Even after swallowing up the photo industry's PMA tradeshow, this year's CES didn't see as much digital camera action as last year's show, with most big vendors trotting out fewer cameras this year than last (with the exception of Fujifilm's 19 announcements, up from 16 last year). Panasonic dropped to just five new cameras this year, while Sony (last year's second runner up for most cameras with 11), brought out only three. But while the usual point-and-shoot extravaganza was quieter this year, the hottest cameras at the show turned out to be geared toward higher-end shooters such as the Nikon D4 professional dSLR; the Canon PowerShot G1 X, a new big-sensor compact shooter; and the Fujifilm X-Pro1, the company's new interchangeable lens compact (ILC) camera and worst kept secret. Look for more new cameras to be announced next month at Japan's CP+ show, which debuted in 2010. Until then, though, here's a recap of digital camera announcements from CES:
Rather than announcing its budget cameras as usual, Canon blew out the stops by announcing its latest and greatest G series high-end compact, the PowerShot G1 X.
Speaking of beleaguered companies, Olympus tried to make some scandal-free headlines for a change. With its latest ILC line already on the market, Olympus focused on a couple of compact megazoom this CES, as well as the latest addition to its rugged Tough series.
Though Panasonic did announce some conversion lenses for its ILC cameras, its actual camera announcements at CES were mostly mid-range offerings, including a pair of 10x compact zooms and a pair of ultracompact point-and-shooters.

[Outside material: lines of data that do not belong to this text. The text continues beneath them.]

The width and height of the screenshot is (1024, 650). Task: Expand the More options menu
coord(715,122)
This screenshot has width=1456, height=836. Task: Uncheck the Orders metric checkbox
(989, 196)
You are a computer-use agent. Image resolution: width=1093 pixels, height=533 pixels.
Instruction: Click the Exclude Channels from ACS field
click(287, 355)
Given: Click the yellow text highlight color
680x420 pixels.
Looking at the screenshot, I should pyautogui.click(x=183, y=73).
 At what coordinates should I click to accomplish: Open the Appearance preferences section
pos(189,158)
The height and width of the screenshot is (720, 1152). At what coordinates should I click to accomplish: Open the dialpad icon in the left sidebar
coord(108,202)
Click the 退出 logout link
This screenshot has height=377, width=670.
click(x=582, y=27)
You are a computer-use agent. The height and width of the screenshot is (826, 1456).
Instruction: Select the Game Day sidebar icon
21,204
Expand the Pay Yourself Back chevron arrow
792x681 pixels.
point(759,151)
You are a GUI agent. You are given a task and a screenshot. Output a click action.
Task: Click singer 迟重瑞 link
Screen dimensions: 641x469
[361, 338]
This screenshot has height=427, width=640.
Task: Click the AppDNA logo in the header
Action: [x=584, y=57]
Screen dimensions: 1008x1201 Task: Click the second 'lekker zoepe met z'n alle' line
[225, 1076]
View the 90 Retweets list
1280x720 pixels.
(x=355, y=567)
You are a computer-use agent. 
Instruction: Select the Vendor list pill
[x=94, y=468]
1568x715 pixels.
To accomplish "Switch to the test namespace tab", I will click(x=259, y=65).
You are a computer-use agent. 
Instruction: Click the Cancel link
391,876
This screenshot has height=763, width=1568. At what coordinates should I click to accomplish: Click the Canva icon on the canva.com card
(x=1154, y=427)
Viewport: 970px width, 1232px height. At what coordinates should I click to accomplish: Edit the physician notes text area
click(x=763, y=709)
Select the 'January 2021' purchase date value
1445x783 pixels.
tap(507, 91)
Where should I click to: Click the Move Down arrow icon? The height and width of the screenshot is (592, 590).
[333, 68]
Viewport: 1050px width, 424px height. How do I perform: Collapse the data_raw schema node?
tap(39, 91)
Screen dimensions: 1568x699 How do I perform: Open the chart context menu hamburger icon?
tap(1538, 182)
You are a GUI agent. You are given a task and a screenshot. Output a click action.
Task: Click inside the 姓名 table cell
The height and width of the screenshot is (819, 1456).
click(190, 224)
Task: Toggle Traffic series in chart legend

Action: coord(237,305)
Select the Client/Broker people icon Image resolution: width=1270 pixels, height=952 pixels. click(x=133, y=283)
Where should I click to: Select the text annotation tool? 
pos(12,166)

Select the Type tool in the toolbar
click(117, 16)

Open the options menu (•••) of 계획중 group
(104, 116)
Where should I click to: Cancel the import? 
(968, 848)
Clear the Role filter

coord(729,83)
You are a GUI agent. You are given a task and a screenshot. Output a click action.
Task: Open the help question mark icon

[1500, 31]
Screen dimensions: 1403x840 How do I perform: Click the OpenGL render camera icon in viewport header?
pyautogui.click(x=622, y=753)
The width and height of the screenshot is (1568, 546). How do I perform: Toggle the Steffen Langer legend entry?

Though not quite as buzz-worthy as having Lady Gaga as a booth babe, Polaroid did create a bit of a stir this year with the first Android-based digital camera. The question is, who needs a "smart camera" if they already have a smart phone?
Samsung kicked off the pre-CES camera announcements with its WiFi-enabled DualView DV300F, and then followed up with three more WiFi cameras with long zooms, including a feature-packed 21x compact megazoom.